Justice Molesworth agreed with the council that the quarry was restricted to 300,000 tonnes per year, with only 30 per cent to be transported by truck, and limited to 36 truck movements per day.
But Rail Infrastructure Corporation recorded significant increases per year so that more than 770,000 tonnes of material was produced in 2004, with more than 4.5 million tonnes of material quarried over the previous decade.
By 2014 Daracon had increased production to 900,000 tonnes per year, with an application to increase it to 1.5 million tonnes. The quarried material was used to construct Hunter road projects and involved hundreds of truck movements per day.
It is disappointing that due to the conduct of the State Rail Authority, Environment Protection Authority and more recently owner Daracon in relation to the site, that for over two decades Dungog Shire Council has had to foot the bill in lost road levies totalling millions of dollars.
- Martins Creek Quarry Action Group spokesperson James Ashton
While the quarry under state entities went “well beyond allowed limits”, Daracon “decided to push the bounds of what was possible”, Justice Molesworth said.
The company accepted the commercial risk “at their peril, in the expectation that they might not be stopped by a small rural council, despite ongoing breaches of the planning law, on the basis that they would be seen as contributing to the local employment and so the economy”, he said.
Justice Molesworth rejected Daracon’s argument that it acquired the quarry from RailCorp with limited knowledge of the quarry’s history because “RailCorp refused to disclose that information”.
The company’s portrayal as “naive innocents is not credible,” he said.
“The old adage of ‘buyer beware’ is apposite. The court does not accept that the company was ignorant of the 1991 consent, nor does it accept that the company was not fully aware that it was acquiring a quarry primarily for the extraction of railway ballast, limited to specified land, with operating conditions tailored to such an enterprise,” he said.
Mr Rush said the NSW Government would have to consider compensating Dungog Shire Council “for the cost over many years to its local road network given that the State Government failed to either regulate itself or subsequent owners”.
“Not everything should be sheeted home to the present owner which is why it’s important the State Government comes to the party and sorts out safe appropriate access to and from the quarry,” Mr Rush said.
“Hauling material through Paterson and other villages on small local roads is unsafe and inappropriate. The quarry is an important provider of local jobs.”
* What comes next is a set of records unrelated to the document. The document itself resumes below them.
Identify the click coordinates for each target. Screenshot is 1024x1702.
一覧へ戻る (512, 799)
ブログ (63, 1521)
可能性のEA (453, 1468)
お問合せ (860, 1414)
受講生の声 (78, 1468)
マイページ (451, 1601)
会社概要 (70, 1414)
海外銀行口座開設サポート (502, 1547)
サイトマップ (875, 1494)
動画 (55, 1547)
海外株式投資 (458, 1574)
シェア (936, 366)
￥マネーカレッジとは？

Mr Rush said the government also needed to negotiate the cost of continued operations at the quarry – pending a new development application – on local roads.
During the NSW Government amalgamation process, while the council was criticised for taking on the expensive legal challenge to the quarry, the then Dungog mayor Harold Johnston met with government ministers to discuss the need for adequate government roads funding.
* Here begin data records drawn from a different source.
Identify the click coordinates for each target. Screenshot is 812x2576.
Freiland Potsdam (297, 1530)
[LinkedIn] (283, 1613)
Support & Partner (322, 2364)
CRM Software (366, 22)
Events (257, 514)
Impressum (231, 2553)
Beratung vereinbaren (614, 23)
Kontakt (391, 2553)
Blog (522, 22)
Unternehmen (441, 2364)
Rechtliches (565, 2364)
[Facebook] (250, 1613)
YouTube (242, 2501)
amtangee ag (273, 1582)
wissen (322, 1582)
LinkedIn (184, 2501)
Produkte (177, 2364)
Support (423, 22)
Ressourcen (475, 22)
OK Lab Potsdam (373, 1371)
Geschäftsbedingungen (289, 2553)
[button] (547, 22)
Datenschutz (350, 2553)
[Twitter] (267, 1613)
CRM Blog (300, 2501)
In evidence to the court Daracon argued that 60 truck movements per hour from the quarry was “within the bounds of reason”.
Justice Molesworth said the level of unlawful truck movements over many years meant it was “not surprising the road has deteriorated”.
“It is highly likely that the increase in truck movements has contributed to the poor state of the main road, and thus the further decrease in amenity in Paterson,” he said.
The Martins Creek Quarry Action Group said a new proposal for 60 trucks per hour and 280 trucks per day was “still completely unacceptable”.
A Daracon spokesperson said a road levy arrangement between RailCorp and Dungog Council, which earnt the council a sum for each tonne removed from the quarry, expired in 2012 before Daracon took over the quarry.
“Daracon anticipates that the new consents currently being applied for will address what we consider to be our corporate responsibility to make contributions towards road maintenance and other related matters,” the spokesperson said.